Magnesium-ion Batteries (MIBs) offer a promising energy density, safety, and low-cost energy storage due to the large abundance of magnesium on Earth. However, only limited candidates have been proposed for MIBs cathode materials. In this study, the structure and electrochemical properties of magnesium ion intercalation into vanadium dioxide (VO2(B)) has been unveiled. VO2(B) was synthesized using a facile hydrothermal method, and confirmed by XRD, HR FE-SEM and TEM as a monoclinic structure with the space group of C 2/m, and a nano-belt morphology. The material shows reversible magnesium intercalation with a discharge capacity of 51.0 mAh g-1 at 25oC at current density of 20 mA g-1 in nonaqueous electrolyte (0.5 M Mg(ClO4)2 in AN). It shows good rate performance at 25, 30, 40, and 50 mA g-1. The cycle performance of VO2(B) still need improvement, as it delivered 62% of the initial capacity after 25 cycles, due to the structural degradation and vanadium dissolution in the electrolyte. VO2(B) also shows magnesium intercalation with a discharge capacity of 114.8 mAh g-1 with an average voltage of ~2.47 V (vs Mg/Mg2+) at 60oC in nonaqueous electrolyte. The structural evolution at pristine, discharge, and charge state revealed the magnesium ion intercalation into VO2(B).

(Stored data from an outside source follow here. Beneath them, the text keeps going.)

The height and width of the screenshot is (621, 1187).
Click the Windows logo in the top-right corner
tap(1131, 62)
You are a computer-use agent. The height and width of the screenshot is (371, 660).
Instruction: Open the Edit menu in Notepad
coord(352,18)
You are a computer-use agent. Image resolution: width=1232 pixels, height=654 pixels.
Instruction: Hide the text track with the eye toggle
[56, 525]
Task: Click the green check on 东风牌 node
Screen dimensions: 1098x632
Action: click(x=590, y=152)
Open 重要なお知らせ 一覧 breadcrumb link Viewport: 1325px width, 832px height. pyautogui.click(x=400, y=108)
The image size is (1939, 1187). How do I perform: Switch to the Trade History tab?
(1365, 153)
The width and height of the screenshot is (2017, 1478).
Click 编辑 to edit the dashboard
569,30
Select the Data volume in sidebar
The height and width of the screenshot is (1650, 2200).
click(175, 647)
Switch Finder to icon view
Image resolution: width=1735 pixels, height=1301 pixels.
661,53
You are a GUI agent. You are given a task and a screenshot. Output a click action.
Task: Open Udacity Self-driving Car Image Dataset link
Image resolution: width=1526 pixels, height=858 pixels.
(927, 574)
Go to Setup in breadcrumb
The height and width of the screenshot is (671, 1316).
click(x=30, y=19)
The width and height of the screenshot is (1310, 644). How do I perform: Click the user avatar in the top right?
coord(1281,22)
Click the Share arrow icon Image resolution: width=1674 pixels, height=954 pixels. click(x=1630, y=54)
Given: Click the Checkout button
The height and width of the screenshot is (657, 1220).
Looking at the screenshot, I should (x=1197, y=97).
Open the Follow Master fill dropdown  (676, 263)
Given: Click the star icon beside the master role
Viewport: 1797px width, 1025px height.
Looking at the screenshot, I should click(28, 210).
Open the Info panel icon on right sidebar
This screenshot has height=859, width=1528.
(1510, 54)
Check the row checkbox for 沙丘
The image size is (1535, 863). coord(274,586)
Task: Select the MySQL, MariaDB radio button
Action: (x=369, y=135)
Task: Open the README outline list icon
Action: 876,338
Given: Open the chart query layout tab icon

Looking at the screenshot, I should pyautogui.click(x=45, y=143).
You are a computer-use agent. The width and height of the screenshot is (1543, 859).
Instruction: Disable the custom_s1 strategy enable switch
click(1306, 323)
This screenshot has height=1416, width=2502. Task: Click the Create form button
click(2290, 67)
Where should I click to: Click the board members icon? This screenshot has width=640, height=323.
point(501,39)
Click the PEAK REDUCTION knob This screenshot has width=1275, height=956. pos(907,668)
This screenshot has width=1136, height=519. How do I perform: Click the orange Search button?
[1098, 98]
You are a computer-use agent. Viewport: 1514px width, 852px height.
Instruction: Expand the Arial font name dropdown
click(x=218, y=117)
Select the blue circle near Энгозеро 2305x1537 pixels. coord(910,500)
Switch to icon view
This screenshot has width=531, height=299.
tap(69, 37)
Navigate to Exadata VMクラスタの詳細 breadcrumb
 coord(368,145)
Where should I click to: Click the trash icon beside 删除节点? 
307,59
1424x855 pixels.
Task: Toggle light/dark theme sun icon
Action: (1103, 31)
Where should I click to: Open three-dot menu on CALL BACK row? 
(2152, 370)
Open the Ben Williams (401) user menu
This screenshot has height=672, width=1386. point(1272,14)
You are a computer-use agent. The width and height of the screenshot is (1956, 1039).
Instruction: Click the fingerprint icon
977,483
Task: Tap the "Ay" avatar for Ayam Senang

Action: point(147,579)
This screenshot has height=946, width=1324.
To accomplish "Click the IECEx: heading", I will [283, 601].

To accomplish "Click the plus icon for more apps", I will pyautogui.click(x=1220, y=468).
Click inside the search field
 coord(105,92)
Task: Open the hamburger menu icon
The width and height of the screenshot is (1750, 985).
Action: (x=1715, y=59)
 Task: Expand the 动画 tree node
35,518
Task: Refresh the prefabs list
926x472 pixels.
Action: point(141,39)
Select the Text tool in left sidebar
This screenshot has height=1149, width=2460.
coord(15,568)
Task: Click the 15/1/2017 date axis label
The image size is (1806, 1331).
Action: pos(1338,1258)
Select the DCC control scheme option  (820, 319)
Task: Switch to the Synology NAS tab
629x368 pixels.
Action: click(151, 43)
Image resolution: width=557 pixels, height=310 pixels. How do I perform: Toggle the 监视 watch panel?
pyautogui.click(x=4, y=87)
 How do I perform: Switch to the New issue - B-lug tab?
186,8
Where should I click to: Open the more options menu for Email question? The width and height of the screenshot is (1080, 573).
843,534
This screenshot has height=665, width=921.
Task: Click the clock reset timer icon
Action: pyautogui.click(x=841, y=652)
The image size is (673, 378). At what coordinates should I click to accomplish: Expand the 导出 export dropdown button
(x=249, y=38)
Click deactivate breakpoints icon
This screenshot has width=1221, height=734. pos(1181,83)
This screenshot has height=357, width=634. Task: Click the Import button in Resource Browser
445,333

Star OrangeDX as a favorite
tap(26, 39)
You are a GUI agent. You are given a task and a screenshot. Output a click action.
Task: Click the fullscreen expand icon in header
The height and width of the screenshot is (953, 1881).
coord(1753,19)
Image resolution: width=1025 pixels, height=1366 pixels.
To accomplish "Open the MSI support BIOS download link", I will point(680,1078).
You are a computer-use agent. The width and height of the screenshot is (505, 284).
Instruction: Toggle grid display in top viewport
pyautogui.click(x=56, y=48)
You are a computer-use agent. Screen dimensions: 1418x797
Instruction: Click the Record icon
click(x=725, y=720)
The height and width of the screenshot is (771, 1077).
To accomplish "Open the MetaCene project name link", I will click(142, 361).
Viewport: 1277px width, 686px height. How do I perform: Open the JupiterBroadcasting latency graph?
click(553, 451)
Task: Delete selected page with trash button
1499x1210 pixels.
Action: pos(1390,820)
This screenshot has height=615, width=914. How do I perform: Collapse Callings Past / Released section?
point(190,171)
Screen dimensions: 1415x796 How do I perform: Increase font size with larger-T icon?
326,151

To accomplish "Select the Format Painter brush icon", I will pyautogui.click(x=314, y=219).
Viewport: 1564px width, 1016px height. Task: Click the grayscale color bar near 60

The crystal structure of Mg0.11VO2 and detail magnesium ion position in VO2(B) is determined for the first time. It has monoclinic structure with space group of C 2/m and the magnesium ion is located in the largest cavity of VO2(B). TEM-EDX mapping and XPS result also revealed the reversible magnesium intercalation into the material.